At the same time as he was working on Sticky Fingers, Braun was also designing the album packaging for Grand Funk Railroad's E Pluribus Funk, which he hired an actual coin stamper to make, and the Carpenters' third album, Carpenters. Capitol Records' VP for marketing said that the E Pluribus Funk design promotion was the "most total and comprehensive marketing campaign [Capitol had] ever undertaken". Braun's design for Carpenters stylized the duo's name and album title, and Richard Carpenter decided to use it as their logo going forward. Braun had also designed a crate-like stand to display the Carpenters record by cash registers, though A&M Records did not go with it.

===1972–1974: Wilkes & Braun===
Braun began working with Tom Wilkes as Wilkes & Braun in 1972, changing the direction of his corporations to offer more services to music companies, specifically in marketing. He scaled back his operations in New York to work more in Los Angeles, telling Billboard that it was the new center of the recording industry. The new company took on Braun's existing clients and record commitments, with Braun saying at the time that the merger would not mean they would take on more or bigger clients, instead planning to offer a bespoke service. Rockreations began producing non-musician celebrity merchandise, while Wilkes & Braun also took on graphic design for the Robert Altman film The Long Goodbye. Wilkes & Braun were nominated for the Best Recording Package Grammy in 1973 for School's Out, which opened out into a school desk and was similar in cover art to the 1971 Hotlegs record Thinks: School Stinks. Braun's original packaging for School's Out included a pair of paper underwear, which had to be recalled for being a fire hazard.

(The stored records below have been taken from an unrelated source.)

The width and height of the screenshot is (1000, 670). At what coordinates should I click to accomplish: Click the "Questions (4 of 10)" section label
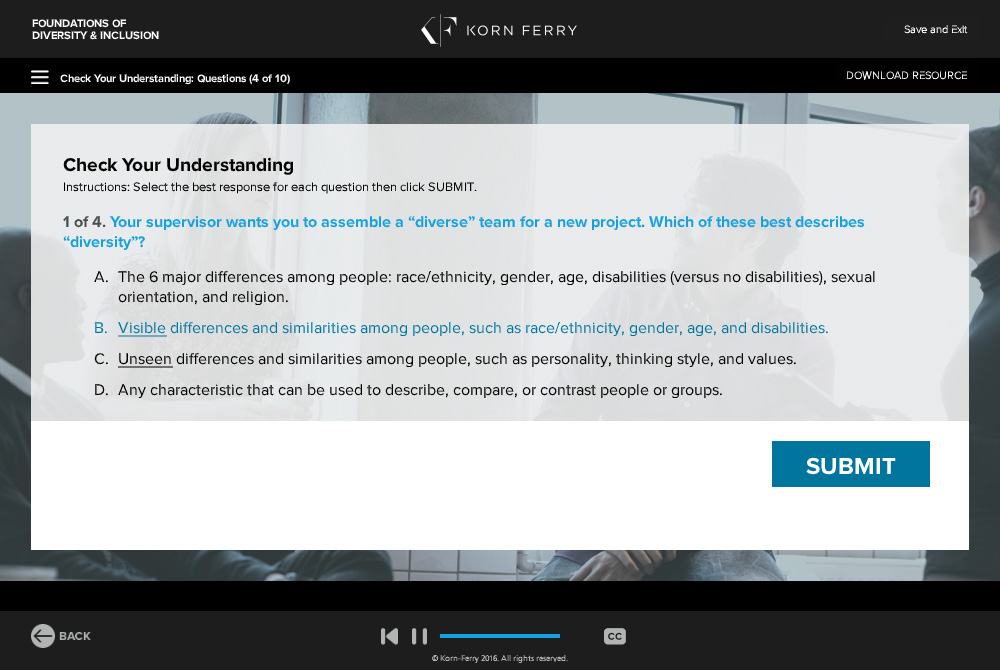[x=243, y=78]
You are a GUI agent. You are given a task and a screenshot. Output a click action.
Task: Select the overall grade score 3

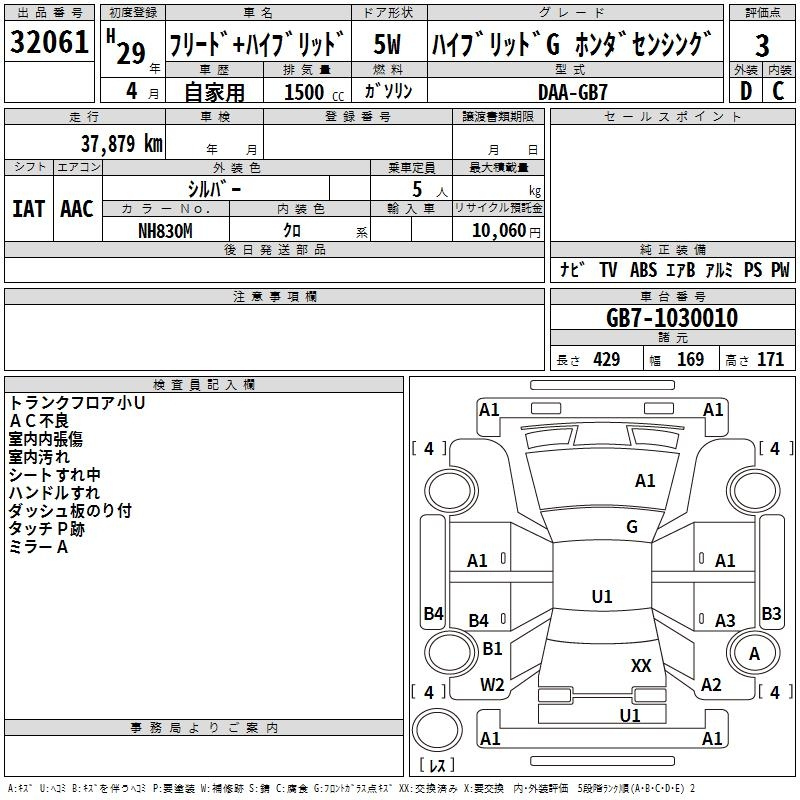[x=762, y=44]
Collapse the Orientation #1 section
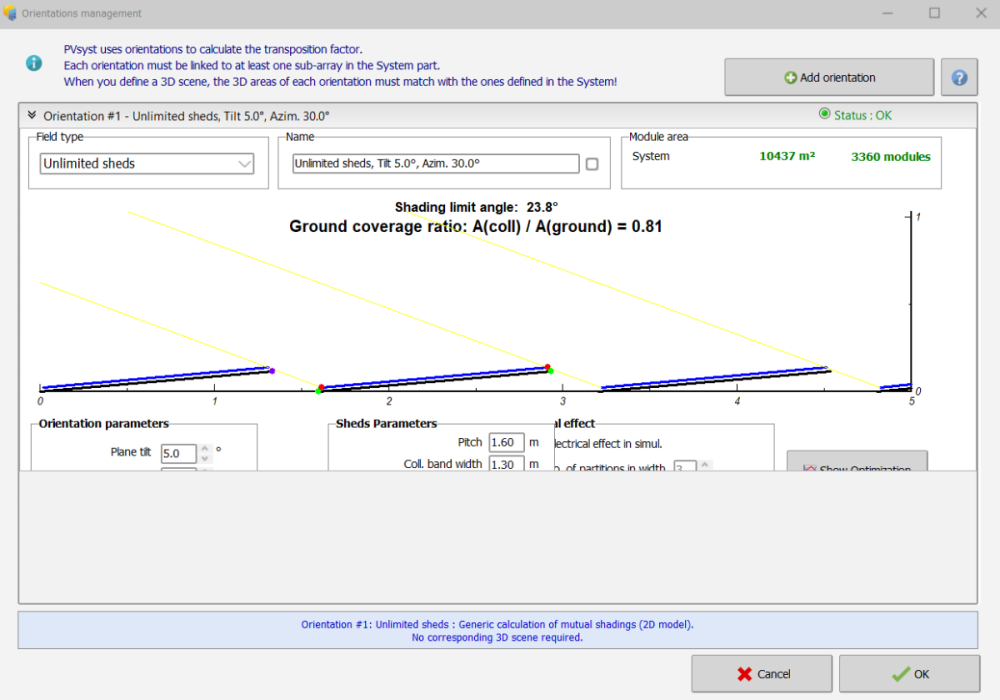 [x=32, y=116]
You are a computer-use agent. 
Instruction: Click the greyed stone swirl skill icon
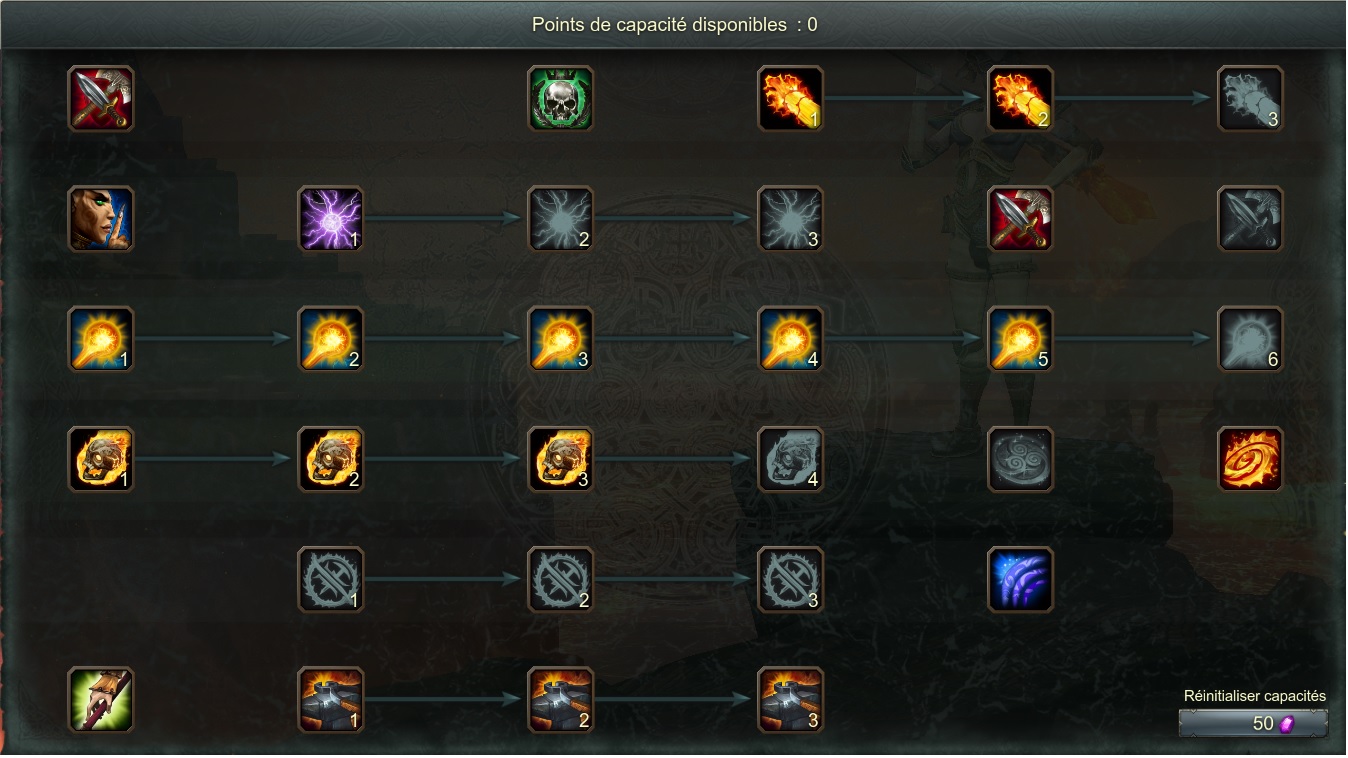point(1020,459)
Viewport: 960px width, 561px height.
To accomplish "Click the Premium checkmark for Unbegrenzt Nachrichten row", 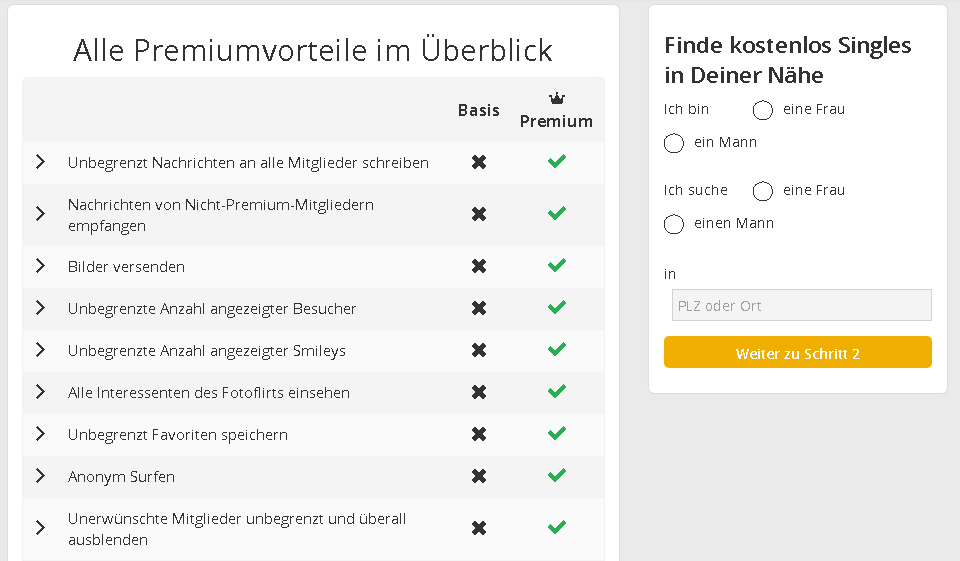I will (x=557, y=161).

With Wilkes, Braun won the Best Recording Package Grammy in 1974 for the London Symphony Orchestra version of Tommy, which Braun has said is his "favorite package of all." His son remembers that there was some mix-up at the award ceremony, and so the trophy Braun received was engraved for Carly Simon's "You're So Vain".

He had been friends with Jimi Hendrix, and designed the covers of the posthumous Hendrix albums Crash Landing and Midnight Lightning, which he finds evocative despite the traditional art medium.

Shortly after his Grammy win, Braun was indicted for tax evasion. Though he did not go to jail, it effectively ended his career for several years.

===1981–2001: Music videos and corporate roles===
In 1981, Braun and director Albert Fisher created Fisher/Braun Communications as a music video concept company, which also provided recording and presentation services. By 1984, he owned video company Braun Communications, Inc., which was still operational as Craig Braun, Inc. again, and a member of the American Federation of Television and Radio Artists, in 1989.

When the music industry became corporate in the 1980s, Braun was hired to head the marketing department of Warner-Elektra-Atlantic. Though he did contribute to promotion and advertising, they wanted him more to design special edition CDs; Braun said he sees this era as a separate career from when he had his own company and could focus on design and having fun. In the early 1990s, he was working as a branch sales manager for Sony Music Distribution.

==Acting==
After taking early retirement in 2001 from Warner Music Group, leaving as Creative and Marketing Director, Braun became an actor and lifetime member of The Actors Studio, working in stage, film and television. He is based in Los Angeles.

He played literary agent Nelson in the 2021 film Erotic Fire of the Unattainable, a semi-improvisational story about an older woman struggling with love and her writing career.